Curaleaf Holdings (CURLF)
Curaleaf, a Wakefield, Massachusetts-based vertically integrated cannabis operator, announced on Nov. 6 that it would divest its cultivation and manufacturing facility in Frederick, Maryland to TerrAscend for $25 million in cash and a $2.5 million note yielding 5% that matures April 2022. The company closed also on the sale of its processing license in Cumberland, Maryland for $4 million.
The company has opened dispensaries in Florida at a rapid rate and has “crushed it in generating revenue with medical marijuana,” Spatafora says. The company operates in 23 states with 93 dispensaries and has 23 cultivation sites and over 30 processing sites.
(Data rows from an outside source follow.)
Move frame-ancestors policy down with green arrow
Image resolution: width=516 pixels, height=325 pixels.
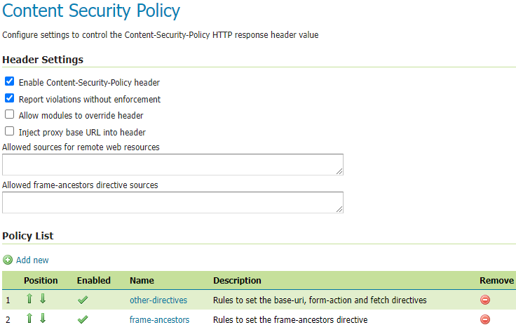pos(43,319)
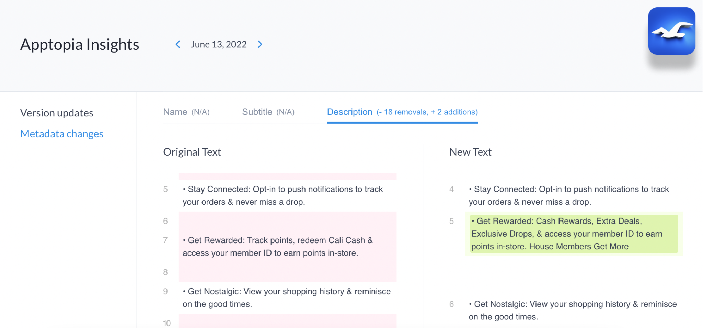This screenshot has width=703, height=328.
Task: Click pink removed blank line 10
Action: (287, 322)
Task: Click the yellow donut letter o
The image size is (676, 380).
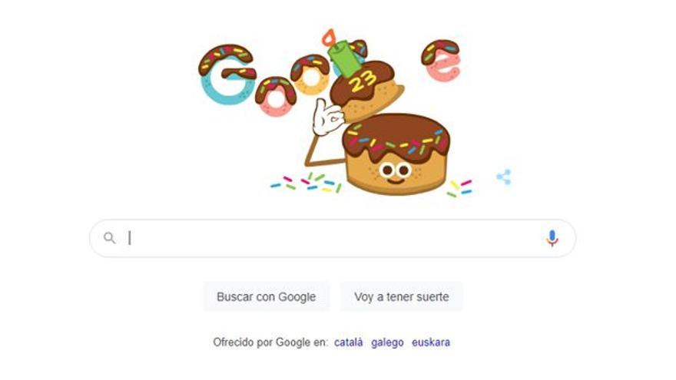Action: (x=310, y=75)
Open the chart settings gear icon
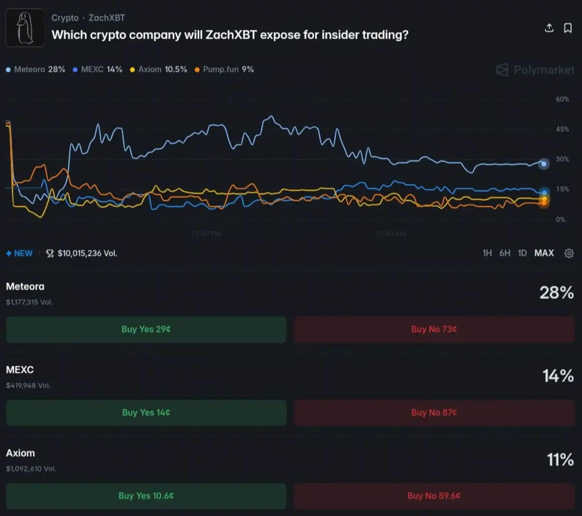582x516 pixels. click(x=569, y=253)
The company will report third-quarter earnings on Nov. 17 and is trading at a 49% discount compared to the average U.S. operator, wrote Russell Stanley, a Beacon Securities analyst in a Nov. 6 report. Stanley has a “buy” rating and a price target of $22. Curaleaf is expected to report revenue of $193 million and adjusted EBITDA of $32 million with a 16% margin compared to a consensus with $191 million in revenue and adjusted EBITDA of $38 million with a 20% margin.
Cresco Labs (CRLBF)
Cresco Labs, a Chicago-based multistate operator, is also trading at a discount compared to other operators with footprints in several states, Stanley wrote in a Sept. 22 report. The company will likely focus on growth in Michigan, Massachusetts and Ohio since it has about “$50 million in tenant improvements to deploy,” he wrote. Beacon has an $11.50 price target for Cresco Labs.
The company reported second-quarter revenue of $94.3 million — a 42% quarter-over-quarter increase — 30% sequential revenue growth in all of the U.S. markets aside from Massachusetts and adjusted EBITDA of $16.5 million, or 419% growth from the previous quarter.
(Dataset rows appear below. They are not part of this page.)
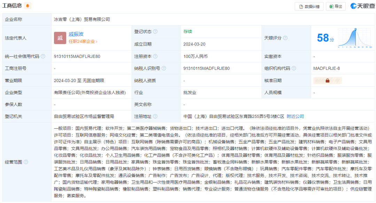Click help icon beside 注册地址
The height and width of the screenshot is (203, 376).
tap(155, 116)
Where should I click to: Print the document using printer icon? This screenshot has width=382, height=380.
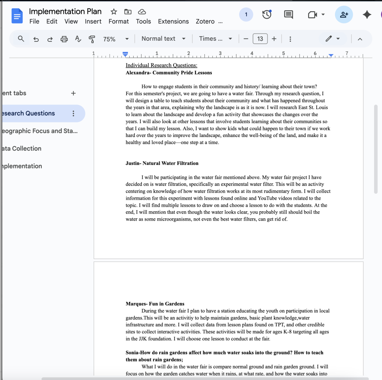click(x=64, y=39)
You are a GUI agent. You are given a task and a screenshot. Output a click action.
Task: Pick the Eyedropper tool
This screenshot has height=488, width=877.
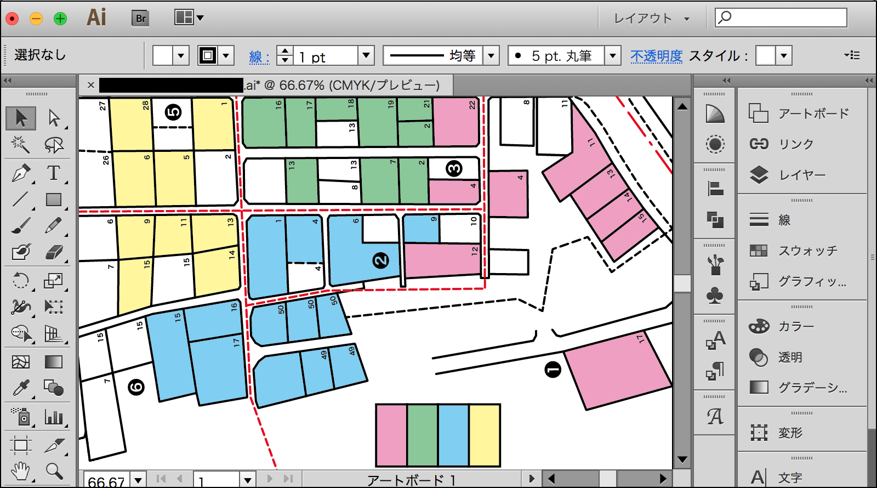point(21,388)
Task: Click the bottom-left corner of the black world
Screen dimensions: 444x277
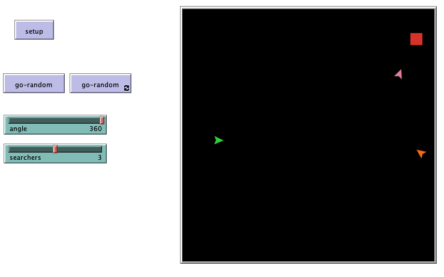Action: tap(185, 259)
Cresco Labs is operating in nine states, has 15 production facilities, 29 retail licenses and 19 dispensaries.
Green Thumb Industries (GTBIF)
Green Thumb, a Vancouver and Chicago-based national cannabis consumer packaged goods company and retailer, reported revenue of $119.6 million in the second quarter, an increase of 16.6% quarter over quarter and 167.5% year over year. Demand did not decline despite the pandemic.
The company opened six stores in 2020, operates a manufacturing facility in Toledo, Ohio, and now has a total of 48 stores in the U.S. Green Thumb reported assets of $152.6 million with $83 million in cash and total debt outstanding of $95.2 million, with $0.3 million that is due within 11 months.
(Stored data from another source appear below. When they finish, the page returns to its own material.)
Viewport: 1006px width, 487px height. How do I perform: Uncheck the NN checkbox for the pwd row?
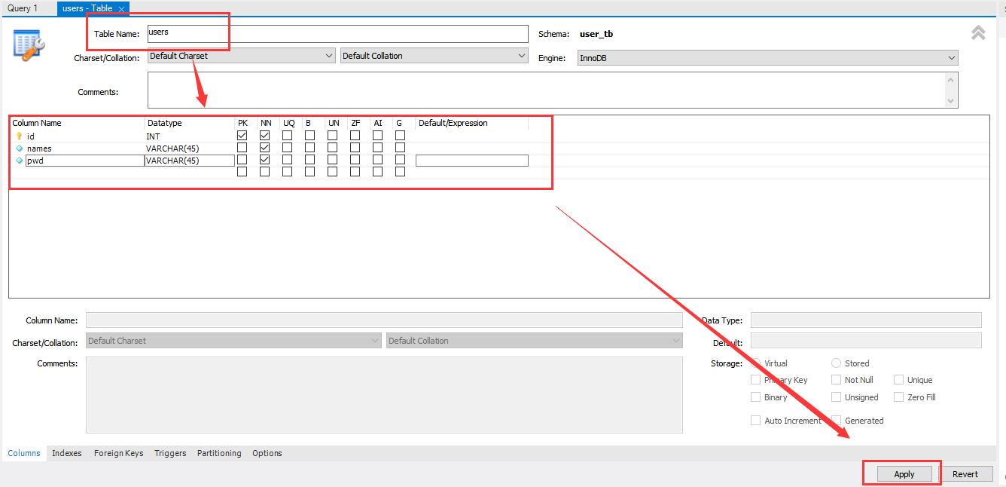[x=265, y=160]
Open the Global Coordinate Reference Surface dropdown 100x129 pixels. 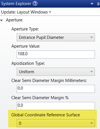tap(56, 123)
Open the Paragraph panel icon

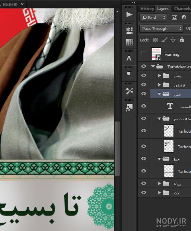[129, 74]
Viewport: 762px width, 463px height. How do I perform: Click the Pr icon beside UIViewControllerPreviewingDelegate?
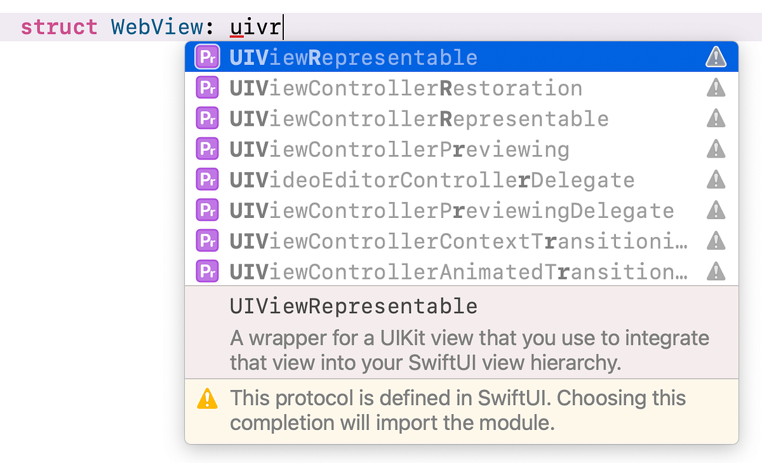coord(207,210)
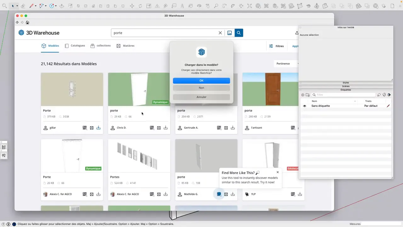Screen dimensions: 403x227
Task: Open image search in the Warehouse search bar
Action: coord(230,32)
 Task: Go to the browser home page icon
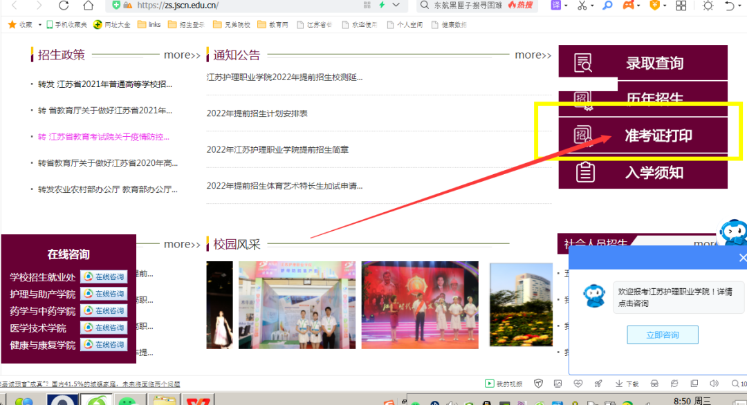[88, 6]
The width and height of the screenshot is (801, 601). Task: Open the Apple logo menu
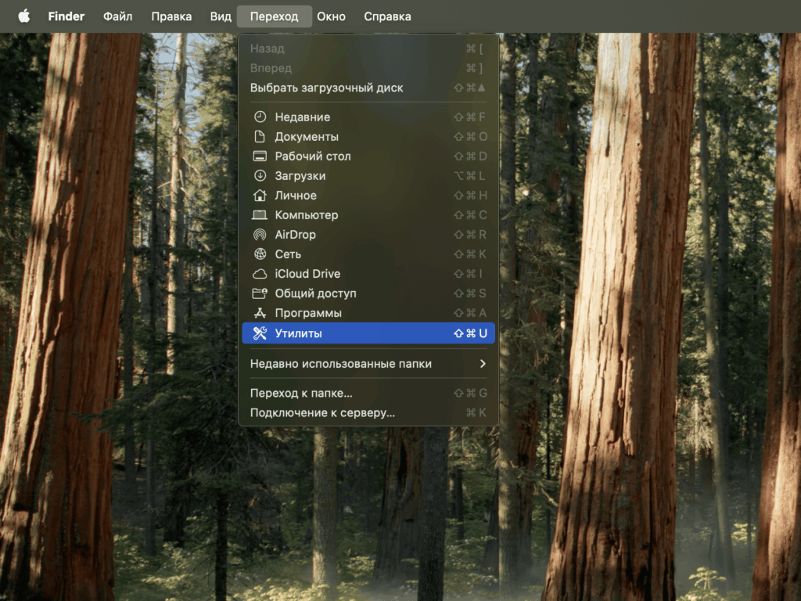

Investors should add Green Thumb to a portfolio because of its strong second-quarter earnings, Spatafora says.
The stock is the most expensive of the large, multistate operators. This may be based on the quality of its assets and the operational excellence the company has shown, leading to profitability earlier than others, Seymour says.
Innovative Industrial Properties (IIPR)
Innovative Industrial Properties is a real estate investment trust, or REIT, that focuses on the regulated U.S. cannabis industry and purchasing specialized industrial real estate assets for the regulated medical-use cannabis industry. The company’s strategy is to continue to acquire medical-use cannabis facilities in the U.S.
“They are attractive not only for the capital appreciation potential but for their dividend consistency as they have paid consecutive quarterly dividends to common stockholders since the second quarter of 2017,” says Michael Underhill, chief investment officer of Capital Innovations in Pewaukee, Wisconsin. “The financial model combined with the fact that sales of state-regulated cannabis in the U.S. will grow from $12.4 billion in 2019 to nearly $34 billion in 2025 sets the stage for continued growth and income for investors for several years.”
The company reported net income of $13 million and revenue of $24.3 million in the second quarter, a 183% increase from the prior year’s second quarter. IIPR paid a quarterly dividend of $1.06 in July, a 77% increase over the second-quarter dividend in 2019.